今回はとある銭湯を目指して一路北海道へと飛んだ。
とは言っても、ひとっ風呂浴びるためだけに北海道へ飛べるような大物作家ではないので、もろもろの仕事を絡めながらの小物作家的旅となった。旅程は3泊4日。のっけから強行スケジュールを組んでいるため、旭川空港に降り立った瞬間から馬車馬のように仕事をこなして行く。




初日と二日目は、道東方面で打ち合わせが満載。夜は連日地元の知人たちと酒宴で盛り上がった。
北海道はやはり食い物が美味い。居酒屋の“お通し”で出されたホタルイカの沖漬けが美味すぎて、思わずおかわりをしてしまった。食い物が美味いと酒もすすむ。そうなると当然二日酔いとなる。

三日目の朝、担当営業アベ氏の電話で目覚めると、すでに約束の時間を大幅に過ぎていて飛び起きた。どうやら目覚まし時計のアラームを止めて二度寝してしまったらしい。寝グセで爆発した髪もそのままに、慌ててホテルのロビーに下りて行くと、アベ氏もソファに埋もれてコメカミ辺りを押さえていた。ひどい二日酔いだという。
札幌に向かうため車に乗り込むと、車内は2人の吐く息で瞬く間に酒臭くなってしまった。道中、警察の検問に怯えつつも、2時間ほどで無事札幌に到着。そのまま慌ただしく打ち合わせに突入し、午後15:00を回ったところでようやくお開きとなった。

さて、札幌は私の生まれ故郷である。今回の旅は年に一度の帰郷でもあるのだ。
その日の夜は実家でジンギスカンをご馳走になり、迎え酒で気分が良くなったところで、いよいよ今回の旅の一番の目的である『清の湯』へと向かった。
『清の湯』は実家から歩いて5分のところにある質素な銭湯だ。しかし年に一度、帰郷の際には必ずここの湯をいただくことにしている。




タオル片手に入り口をくぐると、例年通り番台には当主の爺さんが鎮座していた。ポケットから取り出した湯銭を置いて、男湯の暖簾を分け入った。すると柔らかな石鹸の香りが鼻先をかすめた。先客は2名。小さな町の銭湯経営は、年々厳しくなっていると聞く。しかし『清の湯』にはどうにか頑張ってもらいたい。ここは私にとって、一年の時を刻む“しおり”のような場所だからだ。

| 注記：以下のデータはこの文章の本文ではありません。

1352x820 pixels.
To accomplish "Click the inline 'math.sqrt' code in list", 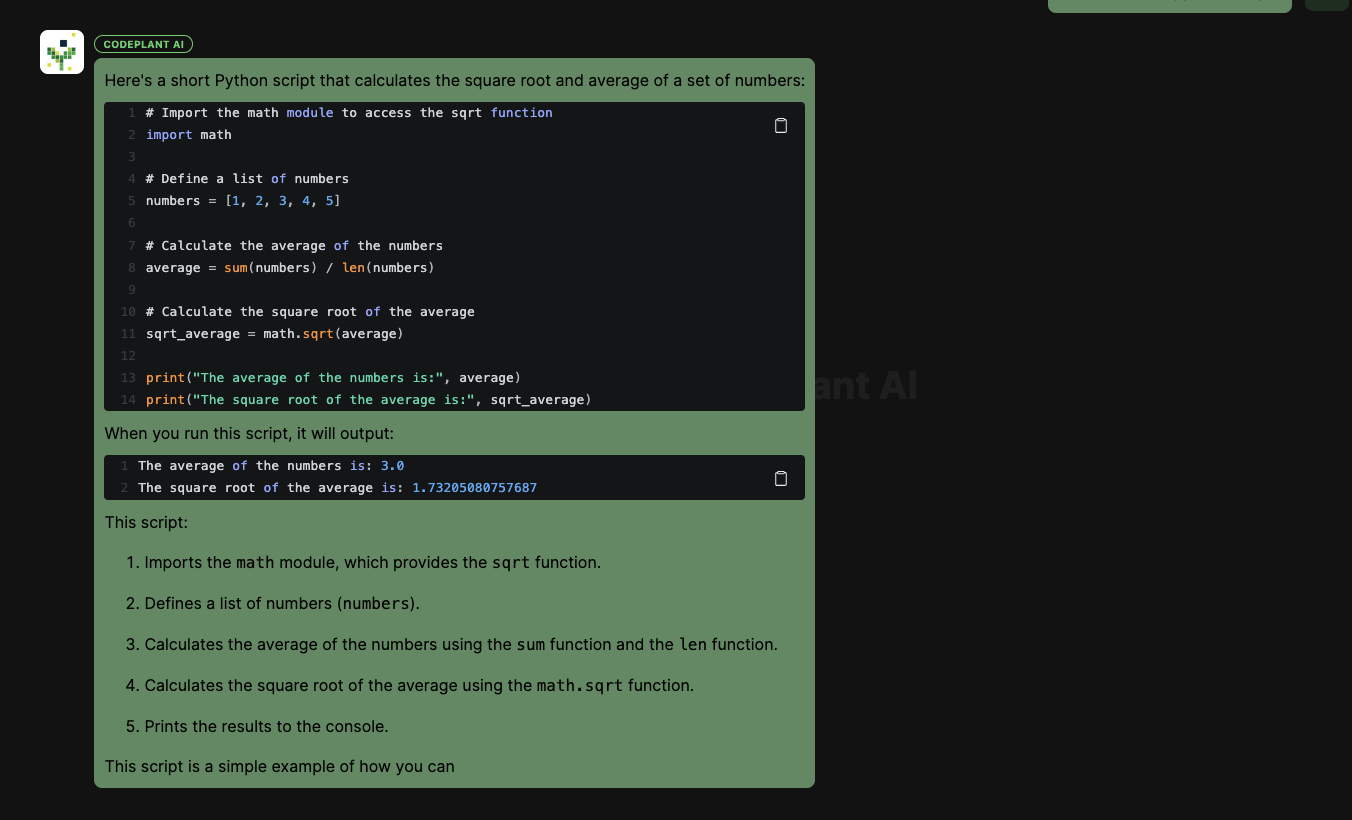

ここ数日、ビジネスホテルの小さなユニットバスで堪えていたので、足を伸ばせる銭湯のありがたみが身にしみた。目を閉じて肩を湯に沈めると、先客の体を洗う音だけが聞こえてくる。
「ああ、また一年が過ぎたのだな」
故郷の湯に浸かりながら、しみじみとそんなことを思った。

湯から上がってカランの前に座ると、目の前の鏡に『パンチパーマ・アイロンパーマ・理容室どい』と書かれた広告があった。この鏡広告も昔から変わらない。今では所々が剥げ落ちていて、ひどく寂れた印象を受ける。
ふと辺りを見回すと、いつの間にか客は自分ひとりになっていた。
私はインチキ英語でビートルズの“In my life”を口ずさみながら、寝癖がついたままの髪の毛と一緒に、この一年でこびりついてしまった心の垢をガシガシと洗い始めた。